CCMP Wind Vector Analysis Product

Version 2 CCMP Wind Product

The Cross-Calibrated Multi-Platform (CCMP) gridded surface vector winds are produced using satellite, moored buoy, and model wind data, and as such, are considered to be a Level-3 ocean vector wind analysis product. We have updated the CCMP product, using improved and additional input data.  This web site documents the new CCMP V2.0 data set now available from Remote Sensing Systems (RSS).  The V2 CCMP processing now combines Version-7 RSS radiometer wind speeds, QuikSCAT and ASCAT scatterometer wind vectors, moored buoy wind data, and ERA-Interim model wind fields using a Variational Analysis Method (VAM) to produce four maps daily of 0.25 degree gridded vector winds.  The original CCMP product (V1.1) was originally produced by Bob Atlas and his team with funding from the NASA REASoN and MEaSUREs programs.  The original MEaSUREs product is still available from the NASA Physical Oceanography DAAC ( RSS has transitioned the CCMP processing code to run using our most up-to-date satellite data observations.
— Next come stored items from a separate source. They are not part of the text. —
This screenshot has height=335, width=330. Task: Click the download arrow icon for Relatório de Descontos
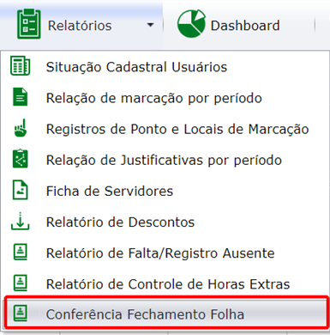pyautogui.click(x=20, y=221)
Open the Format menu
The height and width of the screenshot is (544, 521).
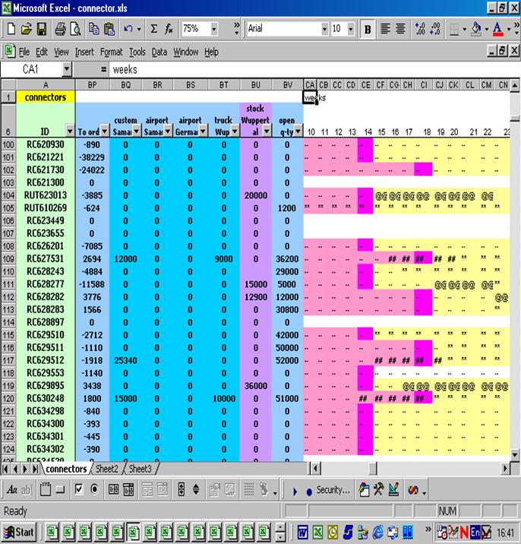pyautogui.click(x=111, y=52)
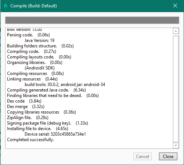184x165 pixels.
Task: Click the 'Parsing code.' log entry
Action: (x=28, y=35)
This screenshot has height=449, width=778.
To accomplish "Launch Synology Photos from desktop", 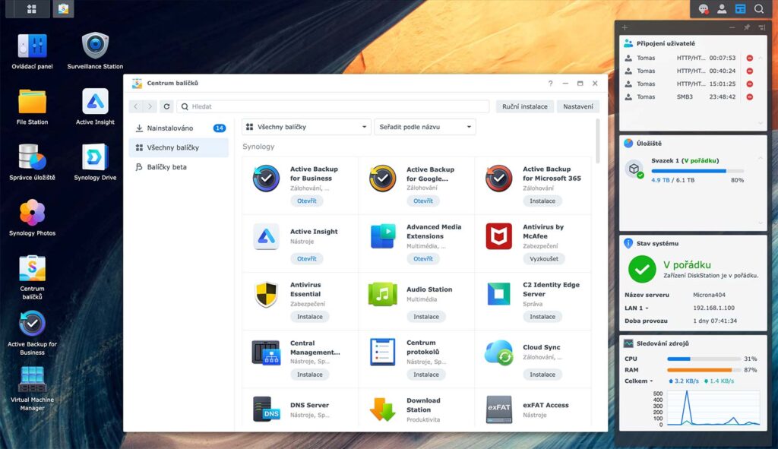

All methodology remains the same as that used in the original CCMP product and most of the CCMP processing code is unchanged, with only minor alterations to compensate for the different operating systems and compilers. 


Gap-free ocean surface wind data of high quality and high temporal and spatial resolution are useful for a variety of purposes and are necessary for studying large scale air-sea interactions affecting the atmosphere and the ocean. Ocean vector winds are dynamic, continually evolving over short time scales.  This characteristic makes the production of global, gridded, gap-free wind fields a challenge, especially at temporal scales of less than one day and spatial scales smaller than typical wind features.  Accurate research requires ocean vector wind data for a long enough time period to resolve wind-induced patterns such as the El Niño-Southern Oscillation (ENSO) and the Madden-Julian Oscillation (MJO). Remote Sensing Systems has invested many years of research into validating and cross-calibrating passive and active microwave wind retrievals from satellites.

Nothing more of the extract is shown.